My brother sent me a link to a video wherein our uncle’s name was mentioned, their story told with the pictures and reels of the day. Wow.

My parents will be celebrating their 60th anniversary this fall and it occurs to me after watching that that we their children need to do what was done back when Mom’s dad turned 90: come armed with cameras and recorders and a list of questions and get them reminiscing for us. I know that Dad’s mom headed her county’s Red Cross knitting for the troops–how did she knit ten hours a day, as her letter said she did, with rheumatoid arthritis? Did it come later?

A nephew once had a school assignment to ask family members to write in his booklet about some memory of some day in history and then mail it to the next person and the next and finally back to him by the end of the school year.
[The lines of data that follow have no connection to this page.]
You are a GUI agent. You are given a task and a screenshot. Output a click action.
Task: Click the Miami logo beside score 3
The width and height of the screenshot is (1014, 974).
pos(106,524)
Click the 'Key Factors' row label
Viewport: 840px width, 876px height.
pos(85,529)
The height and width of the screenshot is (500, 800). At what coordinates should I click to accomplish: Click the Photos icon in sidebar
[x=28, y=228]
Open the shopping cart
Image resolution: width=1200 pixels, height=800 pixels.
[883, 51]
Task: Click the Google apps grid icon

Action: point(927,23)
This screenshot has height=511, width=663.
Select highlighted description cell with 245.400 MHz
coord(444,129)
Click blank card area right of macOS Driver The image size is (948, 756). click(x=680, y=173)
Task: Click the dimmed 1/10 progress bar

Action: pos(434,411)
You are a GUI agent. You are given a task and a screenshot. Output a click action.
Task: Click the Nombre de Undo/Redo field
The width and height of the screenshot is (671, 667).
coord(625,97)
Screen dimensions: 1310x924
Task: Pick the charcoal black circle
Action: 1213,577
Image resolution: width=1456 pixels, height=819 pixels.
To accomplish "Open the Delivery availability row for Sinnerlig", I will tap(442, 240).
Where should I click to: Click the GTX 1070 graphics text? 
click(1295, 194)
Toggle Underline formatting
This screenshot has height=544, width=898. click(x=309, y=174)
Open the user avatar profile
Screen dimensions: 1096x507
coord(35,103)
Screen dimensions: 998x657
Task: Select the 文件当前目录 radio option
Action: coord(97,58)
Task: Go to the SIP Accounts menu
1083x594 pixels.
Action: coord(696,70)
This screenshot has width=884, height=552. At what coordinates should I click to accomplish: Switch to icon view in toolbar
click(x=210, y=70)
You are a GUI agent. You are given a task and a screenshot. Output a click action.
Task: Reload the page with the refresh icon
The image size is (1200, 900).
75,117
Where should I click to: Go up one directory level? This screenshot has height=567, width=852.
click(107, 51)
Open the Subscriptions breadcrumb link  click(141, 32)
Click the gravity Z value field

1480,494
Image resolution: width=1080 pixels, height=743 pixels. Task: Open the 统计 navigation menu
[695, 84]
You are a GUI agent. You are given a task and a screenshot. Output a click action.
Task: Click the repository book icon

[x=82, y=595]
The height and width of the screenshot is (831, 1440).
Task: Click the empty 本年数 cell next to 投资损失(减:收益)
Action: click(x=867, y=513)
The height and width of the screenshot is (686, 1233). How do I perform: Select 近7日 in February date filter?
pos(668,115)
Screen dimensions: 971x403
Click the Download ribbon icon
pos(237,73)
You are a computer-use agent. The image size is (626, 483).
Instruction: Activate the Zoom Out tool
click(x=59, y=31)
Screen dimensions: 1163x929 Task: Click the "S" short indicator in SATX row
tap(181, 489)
Dad wrote that he had been a teenager cutting Christmas trees with the Boy Scouts as a fundraiser and was in the back of a pickup with 49 trees piled high around him when his dad came up the road to their surprise and stopped them: Pearl Harbor had just been bombed!

I remember watching Neil Armstrong on TV walking on the moon in grainy black and white. That’s one small step for man, one giant leap for mankind. Later, my dad, my little sister and I got to watch the last of the Apollo flights take off in person, sitting on bleachers in the Florida heat at Cape Kennedy and wondering afterwards how much of the sunburn on our faces might be from the rocket boosters.

What day in history do you remember?